* **WRITTEN REQUEST**:
Can you rewrite the rows below, replacing "Locate" with "Find" and leaving everything else unchanged? Omit the pictures from your answer.

[Document and screenshot pointing entries]
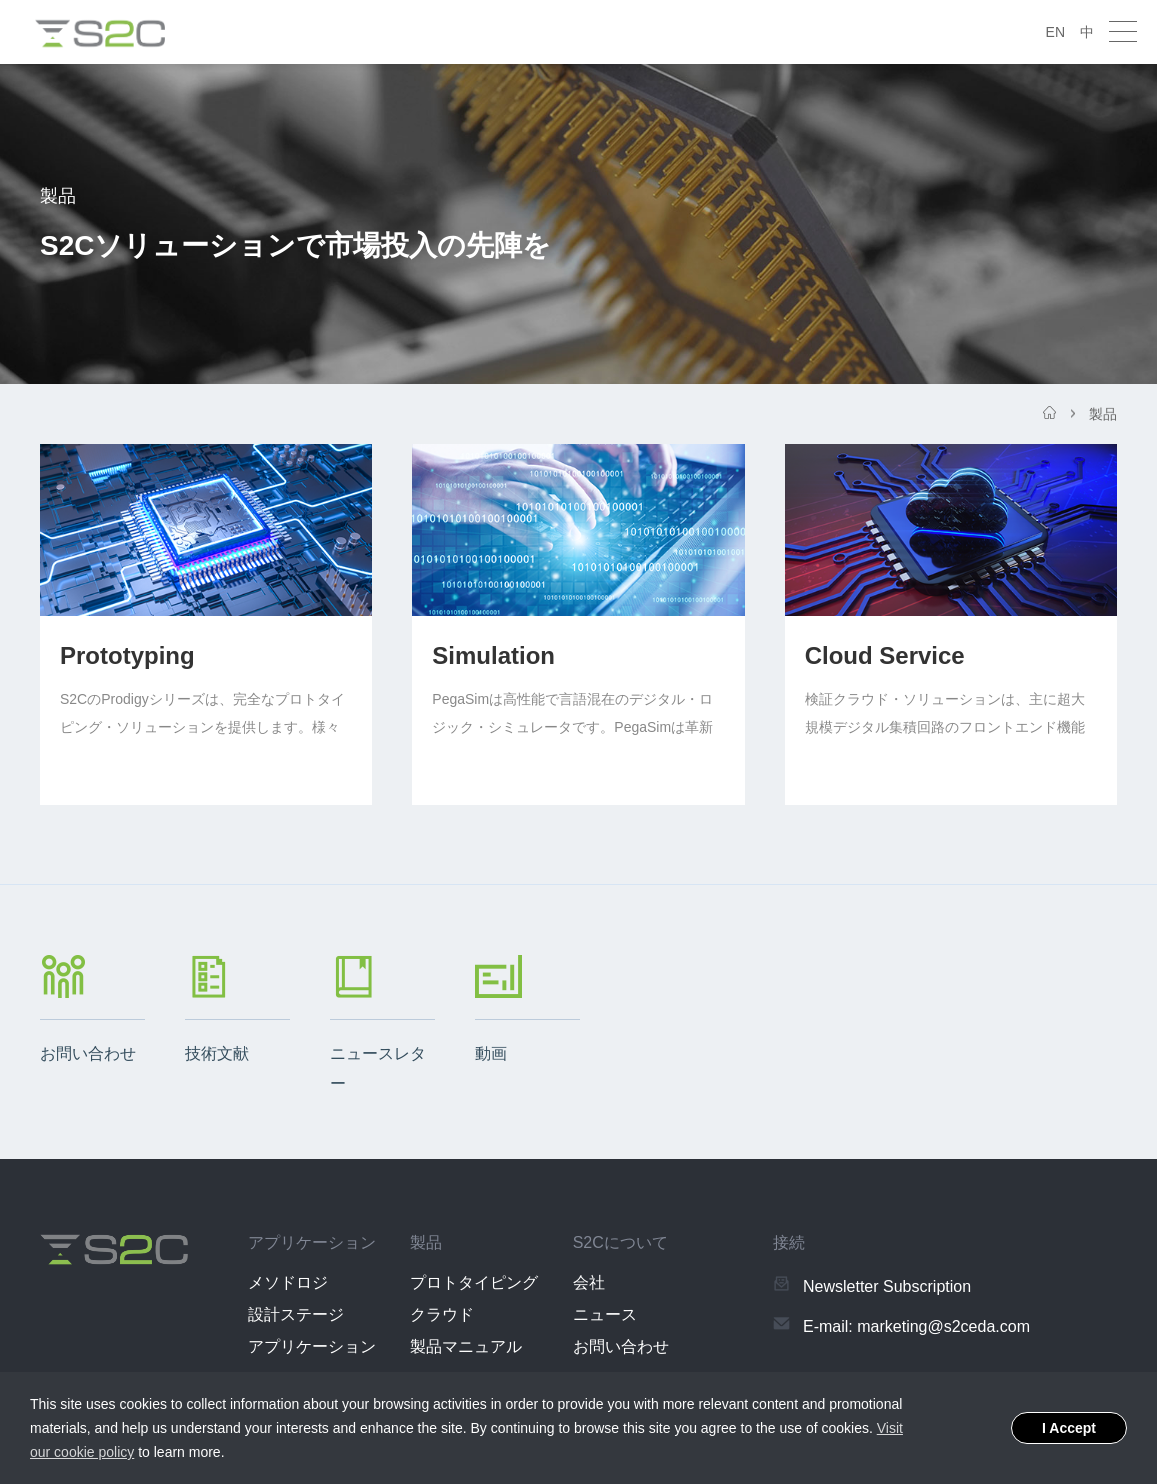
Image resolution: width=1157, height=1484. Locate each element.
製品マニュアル (466, 1346)
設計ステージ (296, 1314)
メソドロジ (288, 1282)
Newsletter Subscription (887, 1286)
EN (1055, 32)
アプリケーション (312, 1346)
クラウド (442, 1314)
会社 (589, 1282)
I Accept (1069, 1428)
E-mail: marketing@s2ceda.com (916, 1326)
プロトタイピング (474, 1282)
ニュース (605, 1314)
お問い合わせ (621, 1346)
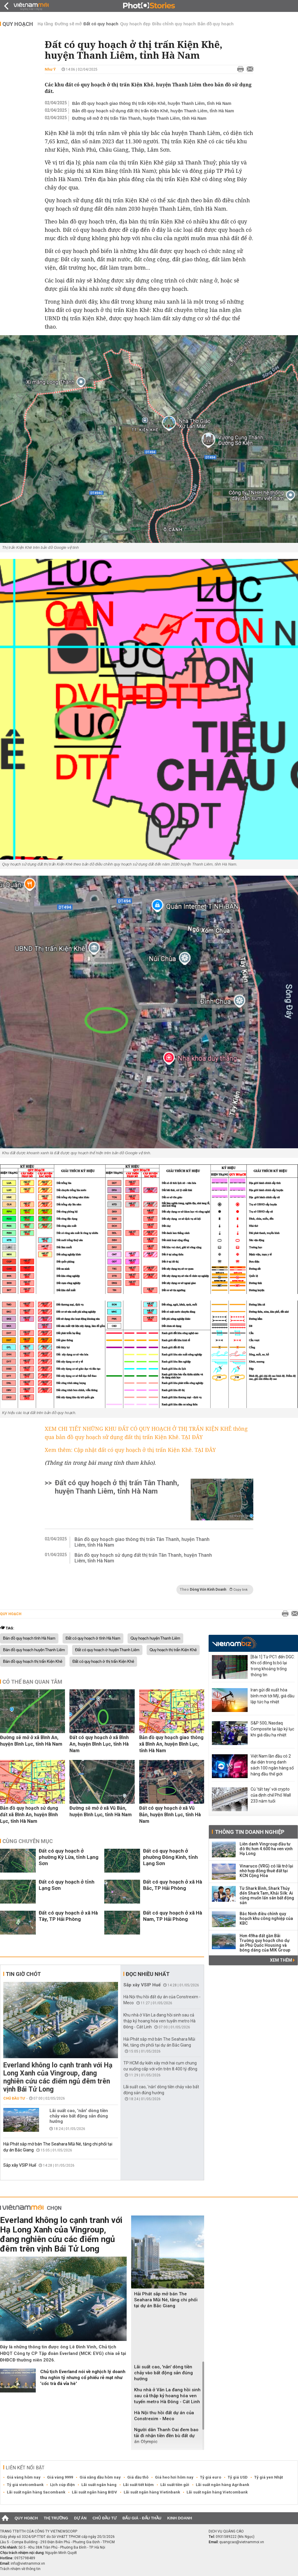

* **ANSWER TO THIS EXERCISE**:
Image resolution: width=1157, height=1484. Find each element.
製品マニュアル (466, 1346)
設計ステージ (296, 1314)
メソドロジ (288, 1282)
Newsletter Subscription (887, 1286)
EN (1055, 32)
アプリケーション (312, 1346)
クラウド (442, 1314)
会社 (589, 1282)
I Accept (1069, 1428)
E-mail: marketing@s2ceda.com (916, 1326)
プロトタイピング (474, 1282)
ニュース (605, 1314)
お問い合わせ (621, 1346)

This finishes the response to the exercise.